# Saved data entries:
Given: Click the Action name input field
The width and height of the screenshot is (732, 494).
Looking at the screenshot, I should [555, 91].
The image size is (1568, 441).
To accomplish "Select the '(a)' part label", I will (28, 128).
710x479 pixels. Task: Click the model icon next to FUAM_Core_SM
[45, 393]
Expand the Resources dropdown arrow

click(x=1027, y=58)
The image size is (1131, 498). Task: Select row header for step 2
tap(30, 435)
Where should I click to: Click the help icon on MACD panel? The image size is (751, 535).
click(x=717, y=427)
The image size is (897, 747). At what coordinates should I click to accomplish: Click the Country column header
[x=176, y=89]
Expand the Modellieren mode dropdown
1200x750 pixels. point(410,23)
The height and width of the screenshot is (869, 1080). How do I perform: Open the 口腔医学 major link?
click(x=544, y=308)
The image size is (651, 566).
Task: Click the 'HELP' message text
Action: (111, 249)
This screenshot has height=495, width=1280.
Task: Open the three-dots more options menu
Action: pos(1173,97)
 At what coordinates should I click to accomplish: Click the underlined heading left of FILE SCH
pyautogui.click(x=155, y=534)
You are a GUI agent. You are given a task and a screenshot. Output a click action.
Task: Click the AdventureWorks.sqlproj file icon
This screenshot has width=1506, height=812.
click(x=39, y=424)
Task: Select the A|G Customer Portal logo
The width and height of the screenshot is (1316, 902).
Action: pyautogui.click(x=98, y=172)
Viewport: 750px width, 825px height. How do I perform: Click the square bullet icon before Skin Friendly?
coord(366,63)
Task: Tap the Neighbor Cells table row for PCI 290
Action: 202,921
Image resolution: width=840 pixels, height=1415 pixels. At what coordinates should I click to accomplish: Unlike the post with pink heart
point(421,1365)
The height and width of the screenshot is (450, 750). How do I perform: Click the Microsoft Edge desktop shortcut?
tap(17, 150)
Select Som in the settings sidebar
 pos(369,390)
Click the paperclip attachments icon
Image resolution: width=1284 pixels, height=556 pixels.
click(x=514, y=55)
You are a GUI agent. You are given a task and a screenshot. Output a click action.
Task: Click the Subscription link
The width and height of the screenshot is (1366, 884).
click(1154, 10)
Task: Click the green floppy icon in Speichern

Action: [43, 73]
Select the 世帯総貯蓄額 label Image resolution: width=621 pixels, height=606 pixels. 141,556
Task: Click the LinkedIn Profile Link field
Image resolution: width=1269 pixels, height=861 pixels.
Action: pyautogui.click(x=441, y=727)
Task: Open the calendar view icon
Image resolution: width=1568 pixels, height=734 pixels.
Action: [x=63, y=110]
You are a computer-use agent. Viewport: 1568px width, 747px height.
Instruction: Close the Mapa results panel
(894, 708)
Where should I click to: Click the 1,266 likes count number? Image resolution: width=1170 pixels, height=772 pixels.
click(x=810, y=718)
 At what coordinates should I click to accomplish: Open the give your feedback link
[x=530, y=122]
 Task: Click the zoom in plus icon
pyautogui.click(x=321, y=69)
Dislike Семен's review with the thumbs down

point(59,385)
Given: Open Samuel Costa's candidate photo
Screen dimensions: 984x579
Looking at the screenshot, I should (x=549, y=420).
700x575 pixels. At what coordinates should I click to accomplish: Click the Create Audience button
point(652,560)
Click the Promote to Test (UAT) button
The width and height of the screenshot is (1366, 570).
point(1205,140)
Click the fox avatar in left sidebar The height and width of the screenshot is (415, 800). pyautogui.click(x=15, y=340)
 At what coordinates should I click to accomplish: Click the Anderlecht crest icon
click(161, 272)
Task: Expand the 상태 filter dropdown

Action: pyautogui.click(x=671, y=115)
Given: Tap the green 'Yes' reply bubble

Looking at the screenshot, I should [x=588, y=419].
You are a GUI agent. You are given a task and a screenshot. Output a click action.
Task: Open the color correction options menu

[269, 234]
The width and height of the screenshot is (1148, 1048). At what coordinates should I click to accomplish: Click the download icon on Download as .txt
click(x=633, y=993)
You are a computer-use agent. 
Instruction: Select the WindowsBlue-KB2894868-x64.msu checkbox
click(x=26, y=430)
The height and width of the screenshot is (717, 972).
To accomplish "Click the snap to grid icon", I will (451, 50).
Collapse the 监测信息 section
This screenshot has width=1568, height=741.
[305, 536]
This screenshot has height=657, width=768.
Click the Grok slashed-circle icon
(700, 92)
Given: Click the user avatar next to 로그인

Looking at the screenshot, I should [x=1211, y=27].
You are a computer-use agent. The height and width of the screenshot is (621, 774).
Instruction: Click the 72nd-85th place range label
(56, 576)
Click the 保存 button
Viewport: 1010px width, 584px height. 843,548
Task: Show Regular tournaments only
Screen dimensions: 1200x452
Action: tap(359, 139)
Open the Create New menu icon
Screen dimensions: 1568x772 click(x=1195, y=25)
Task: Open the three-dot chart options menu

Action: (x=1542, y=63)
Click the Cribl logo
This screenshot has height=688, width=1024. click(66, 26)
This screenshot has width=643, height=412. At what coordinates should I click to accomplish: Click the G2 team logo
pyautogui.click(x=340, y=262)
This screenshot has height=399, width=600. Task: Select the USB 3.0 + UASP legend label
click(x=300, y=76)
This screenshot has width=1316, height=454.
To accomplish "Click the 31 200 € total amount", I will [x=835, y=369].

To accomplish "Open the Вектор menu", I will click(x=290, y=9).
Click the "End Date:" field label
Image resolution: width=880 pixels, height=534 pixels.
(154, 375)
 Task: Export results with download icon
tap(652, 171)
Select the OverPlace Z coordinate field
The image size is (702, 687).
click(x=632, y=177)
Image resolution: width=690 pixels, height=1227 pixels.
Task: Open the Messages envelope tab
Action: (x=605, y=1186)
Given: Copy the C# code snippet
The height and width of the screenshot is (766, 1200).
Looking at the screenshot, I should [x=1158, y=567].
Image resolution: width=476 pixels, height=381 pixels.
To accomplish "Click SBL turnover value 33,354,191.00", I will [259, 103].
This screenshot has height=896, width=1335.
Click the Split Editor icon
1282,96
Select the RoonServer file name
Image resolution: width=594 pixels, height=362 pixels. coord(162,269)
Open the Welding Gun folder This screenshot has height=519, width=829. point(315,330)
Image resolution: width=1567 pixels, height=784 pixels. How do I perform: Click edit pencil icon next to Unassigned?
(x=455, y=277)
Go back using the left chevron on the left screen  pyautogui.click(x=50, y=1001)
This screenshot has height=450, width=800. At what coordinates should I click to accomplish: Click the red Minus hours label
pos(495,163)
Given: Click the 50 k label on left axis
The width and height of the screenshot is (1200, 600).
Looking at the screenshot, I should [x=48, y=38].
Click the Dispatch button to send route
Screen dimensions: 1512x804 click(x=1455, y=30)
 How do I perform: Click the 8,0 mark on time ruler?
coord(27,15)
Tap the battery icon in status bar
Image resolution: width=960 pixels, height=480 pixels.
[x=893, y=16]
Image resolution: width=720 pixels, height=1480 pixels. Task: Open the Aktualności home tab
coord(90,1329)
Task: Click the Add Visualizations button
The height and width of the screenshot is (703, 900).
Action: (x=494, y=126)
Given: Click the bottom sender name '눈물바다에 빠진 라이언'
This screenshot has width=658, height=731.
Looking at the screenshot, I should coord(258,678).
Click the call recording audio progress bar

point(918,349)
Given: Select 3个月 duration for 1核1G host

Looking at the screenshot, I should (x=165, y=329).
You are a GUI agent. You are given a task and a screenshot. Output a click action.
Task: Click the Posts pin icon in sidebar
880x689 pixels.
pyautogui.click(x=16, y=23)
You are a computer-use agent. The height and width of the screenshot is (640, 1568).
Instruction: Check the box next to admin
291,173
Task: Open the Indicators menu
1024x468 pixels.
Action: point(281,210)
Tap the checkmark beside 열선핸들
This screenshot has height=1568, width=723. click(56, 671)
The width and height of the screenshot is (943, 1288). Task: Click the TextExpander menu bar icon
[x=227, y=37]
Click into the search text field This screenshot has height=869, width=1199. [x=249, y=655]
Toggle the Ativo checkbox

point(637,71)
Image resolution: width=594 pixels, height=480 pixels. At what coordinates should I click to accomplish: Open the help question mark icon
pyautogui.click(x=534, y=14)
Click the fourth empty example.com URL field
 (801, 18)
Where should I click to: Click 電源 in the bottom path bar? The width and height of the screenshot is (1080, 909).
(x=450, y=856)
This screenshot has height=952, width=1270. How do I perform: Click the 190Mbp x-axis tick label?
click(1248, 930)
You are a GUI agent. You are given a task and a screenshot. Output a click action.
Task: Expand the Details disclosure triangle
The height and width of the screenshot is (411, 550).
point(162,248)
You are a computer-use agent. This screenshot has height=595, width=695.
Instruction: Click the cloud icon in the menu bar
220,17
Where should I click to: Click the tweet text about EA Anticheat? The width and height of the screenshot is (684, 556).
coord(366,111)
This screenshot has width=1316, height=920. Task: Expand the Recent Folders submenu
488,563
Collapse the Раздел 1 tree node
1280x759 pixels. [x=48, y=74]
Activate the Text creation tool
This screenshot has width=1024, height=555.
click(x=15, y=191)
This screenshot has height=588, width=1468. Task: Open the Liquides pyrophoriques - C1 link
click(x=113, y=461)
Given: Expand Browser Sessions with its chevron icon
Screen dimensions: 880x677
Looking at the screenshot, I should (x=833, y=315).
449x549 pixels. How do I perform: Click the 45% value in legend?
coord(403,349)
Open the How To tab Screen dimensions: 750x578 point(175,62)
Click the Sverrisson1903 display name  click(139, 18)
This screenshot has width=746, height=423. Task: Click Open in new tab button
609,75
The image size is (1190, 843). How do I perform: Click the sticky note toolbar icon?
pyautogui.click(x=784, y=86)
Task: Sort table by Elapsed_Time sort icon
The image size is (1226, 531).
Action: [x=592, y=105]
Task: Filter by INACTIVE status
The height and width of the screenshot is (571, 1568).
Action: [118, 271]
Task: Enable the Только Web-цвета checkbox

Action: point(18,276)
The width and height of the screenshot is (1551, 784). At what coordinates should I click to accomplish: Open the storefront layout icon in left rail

# Your goal:
For each line of the data that includes the word "computer", return a copy of it.

# Exercise response:
You are a computer-use agent. Viewport: 1568px width, 747px height.
You are a computer-use agent. 
You are a computer-use agent. The height and width of the screenshot is (621, 774).
You are a computer-use agent. The height and width of the screenshot is (640, 1568).
You are a computer-use agent. This screenshot has height=595, width=695.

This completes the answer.